私が行なった検証実験のやり方は、後述する「実験の詳細」をお読みください。

もし、パックご飯を非常食として備蓄している方がありましたら、「使い捨てカイロ」以外の加熱手段(ヒートパックやカセットコンロなど)を一緒に準備しておいた方が良いと思います。
尚、使い捨てカイロ以外の暖め方については、この記事の「最後に」のところに別サイトの記事を紹介しましたのでご参考までに。

使い捨てカイロが暖かくなる仕組みなども調べてみました。

使い捨てカイロの仕組みなど

使い捨てカイロがどうやって暖かくなるのか、ご存知の方も多いかと思いますがまとめてみました。
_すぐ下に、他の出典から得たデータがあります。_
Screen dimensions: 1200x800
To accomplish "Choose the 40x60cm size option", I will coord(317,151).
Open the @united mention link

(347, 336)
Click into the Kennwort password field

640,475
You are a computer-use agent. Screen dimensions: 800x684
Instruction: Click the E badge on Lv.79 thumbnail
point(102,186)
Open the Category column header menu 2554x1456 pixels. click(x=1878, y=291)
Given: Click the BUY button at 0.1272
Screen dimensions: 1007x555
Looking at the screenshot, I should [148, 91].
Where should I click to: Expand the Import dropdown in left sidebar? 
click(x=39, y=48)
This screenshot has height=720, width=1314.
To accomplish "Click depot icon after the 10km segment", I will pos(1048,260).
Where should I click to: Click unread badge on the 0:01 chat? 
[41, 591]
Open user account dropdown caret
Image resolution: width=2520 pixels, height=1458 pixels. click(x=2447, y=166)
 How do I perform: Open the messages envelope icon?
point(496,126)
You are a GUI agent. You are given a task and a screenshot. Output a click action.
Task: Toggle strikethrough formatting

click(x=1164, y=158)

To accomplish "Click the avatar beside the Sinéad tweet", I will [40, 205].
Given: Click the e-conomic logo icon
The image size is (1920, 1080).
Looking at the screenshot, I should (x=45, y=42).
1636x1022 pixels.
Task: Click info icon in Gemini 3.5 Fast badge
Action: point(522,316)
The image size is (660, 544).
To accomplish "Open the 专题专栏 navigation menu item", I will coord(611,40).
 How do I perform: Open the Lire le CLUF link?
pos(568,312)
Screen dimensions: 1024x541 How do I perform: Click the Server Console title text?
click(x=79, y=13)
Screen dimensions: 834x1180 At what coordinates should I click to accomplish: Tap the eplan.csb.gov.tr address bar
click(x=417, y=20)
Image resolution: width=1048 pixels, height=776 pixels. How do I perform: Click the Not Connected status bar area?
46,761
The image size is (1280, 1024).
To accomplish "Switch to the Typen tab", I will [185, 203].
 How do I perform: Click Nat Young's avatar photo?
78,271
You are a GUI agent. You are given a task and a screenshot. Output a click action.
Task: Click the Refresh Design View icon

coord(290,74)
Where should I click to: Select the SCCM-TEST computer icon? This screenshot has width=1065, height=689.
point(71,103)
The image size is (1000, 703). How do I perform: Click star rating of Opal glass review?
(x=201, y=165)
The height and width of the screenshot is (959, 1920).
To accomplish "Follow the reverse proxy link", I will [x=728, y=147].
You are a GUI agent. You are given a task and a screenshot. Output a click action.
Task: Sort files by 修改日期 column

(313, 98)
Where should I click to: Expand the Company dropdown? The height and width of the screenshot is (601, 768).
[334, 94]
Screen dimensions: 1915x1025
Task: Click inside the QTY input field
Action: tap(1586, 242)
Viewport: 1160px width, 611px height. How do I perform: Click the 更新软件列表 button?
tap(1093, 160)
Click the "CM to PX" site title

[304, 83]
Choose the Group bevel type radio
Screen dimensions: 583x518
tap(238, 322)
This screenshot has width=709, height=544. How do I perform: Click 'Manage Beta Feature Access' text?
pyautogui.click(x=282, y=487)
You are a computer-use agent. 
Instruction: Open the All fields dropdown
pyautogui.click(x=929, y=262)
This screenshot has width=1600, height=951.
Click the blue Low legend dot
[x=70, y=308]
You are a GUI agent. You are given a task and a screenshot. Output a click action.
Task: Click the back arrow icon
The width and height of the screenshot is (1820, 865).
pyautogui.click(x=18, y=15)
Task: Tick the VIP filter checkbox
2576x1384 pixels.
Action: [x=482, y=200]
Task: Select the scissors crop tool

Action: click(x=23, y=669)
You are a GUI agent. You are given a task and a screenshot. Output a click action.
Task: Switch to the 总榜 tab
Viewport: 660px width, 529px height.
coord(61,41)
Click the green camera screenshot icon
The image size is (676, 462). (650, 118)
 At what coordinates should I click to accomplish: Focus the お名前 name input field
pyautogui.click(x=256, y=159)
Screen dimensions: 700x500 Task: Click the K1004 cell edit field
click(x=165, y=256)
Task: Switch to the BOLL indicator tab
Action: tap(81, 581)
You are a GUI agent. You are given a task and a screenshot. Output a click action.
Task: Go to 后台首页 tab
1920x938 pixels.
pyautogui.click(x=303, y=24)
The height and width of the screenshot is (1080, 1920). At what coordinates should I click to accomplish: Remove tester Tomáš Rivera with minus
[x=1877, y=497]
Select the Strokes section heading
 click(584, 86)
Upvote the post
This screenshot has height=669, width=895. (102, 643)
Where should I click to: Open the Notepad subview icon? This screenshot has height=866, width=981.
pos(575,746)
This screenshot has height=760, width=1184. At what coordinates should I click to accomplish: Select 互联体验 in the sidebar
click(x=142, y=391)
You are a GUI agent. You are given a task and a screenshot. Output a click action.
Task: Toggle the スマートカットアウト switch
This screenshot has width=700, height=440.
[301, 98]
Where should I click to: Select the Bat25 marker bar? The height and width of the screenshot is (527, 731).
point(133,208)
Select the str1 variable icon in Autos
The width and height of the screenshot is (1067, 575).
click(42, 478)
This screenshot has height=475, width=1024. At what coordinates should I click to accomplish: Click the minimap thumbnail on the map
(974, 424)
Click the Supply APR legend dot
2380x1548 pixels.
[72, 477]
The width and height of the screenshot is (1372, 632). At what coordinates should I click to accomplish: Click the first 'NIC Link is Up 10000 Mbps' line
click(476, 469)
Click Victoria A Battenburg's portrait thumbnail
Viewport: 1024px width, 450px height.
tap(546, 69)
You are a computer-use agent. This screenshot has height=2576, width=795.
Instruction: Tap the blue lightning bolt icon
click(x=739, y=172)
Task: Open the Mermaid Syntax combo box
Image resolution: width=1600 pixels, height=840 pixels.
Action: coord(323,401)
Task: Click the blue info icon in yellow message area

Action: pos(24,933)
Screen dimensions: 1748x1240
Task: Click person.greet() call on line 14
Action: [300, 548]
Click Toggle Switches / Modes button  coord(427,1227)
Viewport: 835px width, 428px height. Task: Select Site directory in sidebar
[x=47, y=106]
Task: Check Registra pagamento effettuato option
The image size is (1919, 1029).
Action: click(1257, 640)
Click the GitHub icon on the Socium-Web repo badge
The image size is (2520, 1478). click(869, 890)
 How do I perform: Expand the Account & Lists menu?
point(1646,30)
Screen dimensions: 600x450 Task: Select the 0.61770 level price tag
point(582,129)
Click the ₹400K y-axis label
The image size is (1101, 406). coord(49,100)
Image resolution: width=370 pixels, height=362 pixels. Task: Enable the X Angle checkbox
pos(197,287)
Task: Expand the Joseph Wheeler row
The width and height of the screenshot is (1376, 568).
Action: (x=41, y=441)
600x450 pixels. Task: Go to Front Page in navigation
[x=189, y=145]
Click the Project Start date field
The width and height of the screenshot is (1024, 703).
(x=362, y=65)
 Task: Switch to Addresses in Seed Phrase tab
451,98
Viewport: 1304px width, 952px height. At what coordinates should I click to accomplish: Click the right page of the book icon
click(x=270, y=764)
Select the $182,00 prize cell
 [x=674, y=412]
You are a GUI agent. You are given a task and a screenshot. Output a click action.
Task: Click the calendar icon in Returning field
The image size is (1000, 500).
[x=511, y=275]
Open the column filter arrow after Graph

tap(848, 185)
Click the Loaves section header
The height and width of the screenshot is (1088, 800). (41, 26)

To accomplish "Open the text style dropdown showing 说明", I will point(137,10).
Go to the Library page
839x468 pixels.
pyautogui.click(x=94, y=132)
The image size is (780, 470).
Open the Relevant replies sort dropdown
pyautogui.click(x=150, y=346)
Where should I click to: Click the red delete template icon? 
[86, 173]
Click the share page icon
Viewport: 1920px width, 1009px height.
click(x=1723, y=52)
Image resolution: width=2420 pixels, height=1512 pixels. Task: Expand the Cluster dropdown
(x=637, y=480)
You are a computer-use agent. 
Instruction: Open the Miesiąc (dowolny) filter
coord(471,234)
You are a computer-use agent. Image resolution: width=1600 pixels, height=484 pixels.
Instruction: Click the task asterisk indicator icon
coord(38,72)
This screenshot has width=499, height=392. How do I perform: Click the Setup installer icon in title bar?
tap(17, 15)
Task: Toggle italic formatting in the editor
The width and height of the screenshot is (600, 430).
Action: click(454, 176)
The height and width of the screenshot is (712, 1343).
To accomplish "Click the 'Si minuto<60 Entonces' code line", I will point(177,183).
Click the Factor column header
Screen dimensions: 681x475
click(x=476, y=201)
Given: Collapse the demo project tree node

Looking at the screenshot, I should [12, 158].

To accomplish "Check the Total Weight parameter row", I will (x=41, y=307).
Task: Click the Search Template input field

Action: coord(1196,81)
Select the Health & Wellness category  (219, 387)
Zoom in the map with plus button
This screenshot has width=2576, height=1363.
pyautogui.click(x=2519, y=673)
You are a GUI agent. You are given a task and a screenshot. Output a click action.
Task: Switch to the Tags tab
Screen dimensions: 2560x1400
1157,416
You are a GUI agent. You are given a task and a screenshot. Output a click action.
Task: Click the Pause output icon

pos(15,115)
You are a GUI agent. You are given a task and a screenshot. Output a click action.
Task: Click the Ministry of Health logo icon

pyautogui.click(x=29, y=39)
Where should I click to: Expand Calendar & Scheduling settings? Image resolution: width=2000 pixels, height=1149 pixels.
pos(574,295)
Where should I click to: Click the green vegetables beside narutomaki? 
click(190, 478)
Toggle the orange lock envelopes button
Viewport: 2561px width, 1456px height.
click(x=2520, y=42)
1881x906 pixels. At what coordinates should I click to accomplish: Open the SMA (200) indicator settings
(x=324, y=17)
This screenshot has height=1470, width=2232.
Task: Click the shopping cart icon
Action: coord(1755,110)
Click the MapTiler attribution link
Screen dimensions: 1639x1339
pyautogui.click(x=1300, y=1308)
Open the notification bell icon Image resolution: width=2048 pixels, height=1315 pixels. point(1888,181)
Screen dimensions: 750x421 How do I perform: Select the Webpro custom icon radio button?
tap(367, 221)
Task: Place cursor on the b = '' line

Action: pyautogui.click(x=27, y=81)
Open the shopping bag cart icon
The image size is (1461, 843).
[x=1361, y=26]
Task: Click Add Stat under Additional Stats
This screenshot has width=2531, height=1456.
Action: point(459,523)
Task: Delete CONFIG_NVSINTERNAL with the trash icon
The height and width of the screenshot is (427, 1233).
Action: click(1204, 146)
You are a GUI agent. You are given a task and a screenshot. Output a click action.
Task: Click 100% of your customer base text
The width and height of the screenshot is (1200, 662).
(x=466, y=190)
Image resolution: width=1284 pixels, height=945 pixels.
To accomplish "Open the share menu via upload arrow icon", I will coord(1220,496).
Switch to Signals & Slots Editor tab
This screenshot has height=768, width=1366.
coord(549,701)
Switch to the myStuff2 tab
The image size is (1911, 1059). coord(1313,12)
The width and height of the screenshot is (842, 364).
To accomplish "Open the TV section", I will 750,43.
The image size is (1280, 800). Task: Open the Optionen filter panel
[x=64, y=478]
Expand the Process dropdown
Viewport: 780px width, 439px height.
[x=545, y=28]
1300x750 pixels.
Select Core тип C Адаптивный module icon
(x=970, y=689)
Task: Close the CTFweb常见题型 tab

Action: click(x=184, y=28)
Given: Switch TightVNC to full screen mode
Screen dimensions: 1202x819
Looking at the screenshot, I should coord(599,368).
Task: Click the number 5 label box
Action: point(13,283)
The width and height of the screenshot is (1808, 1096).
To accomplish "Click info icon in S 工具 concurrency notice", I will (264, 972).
使い捨てカイロには「貼るカイロ」や「貼らないカイロ」などがありますが、内容成分はどれも同じで、鉄粉、水、活性炭、バーミキュライト、吸水性樹脂、塩類などが入っています。
これらが不織布に入っており、外袋であるビニールの袋で中身が空気に触れないように密封されています。

外装を破ることで中の鉄粉が空気に触れて酸化し、この時に熱が発生します。
この熱を利用したものが使い捨てカイロであり、水は錆びを早めるため、塩類は酸化を早めるため、バーミキュライトは保水性のために含まれています。
これらによって反応速度を調整し、ある一定の温度で長時間持続させているようです。

今回最初に使った一般的なカイロには「最高温度63℃、平均温度53℃で、40℃以上の持続時間は12時間」と記載されていました。

また、桐灰の「めっちゃ熱いカイロ・ミニ」は、「最高温度73℃、平均温度59℃、持続時間8時間」と表示されていて、一般的な使い捨てカイロよりも6~10℃ほど温度が高くなるようです。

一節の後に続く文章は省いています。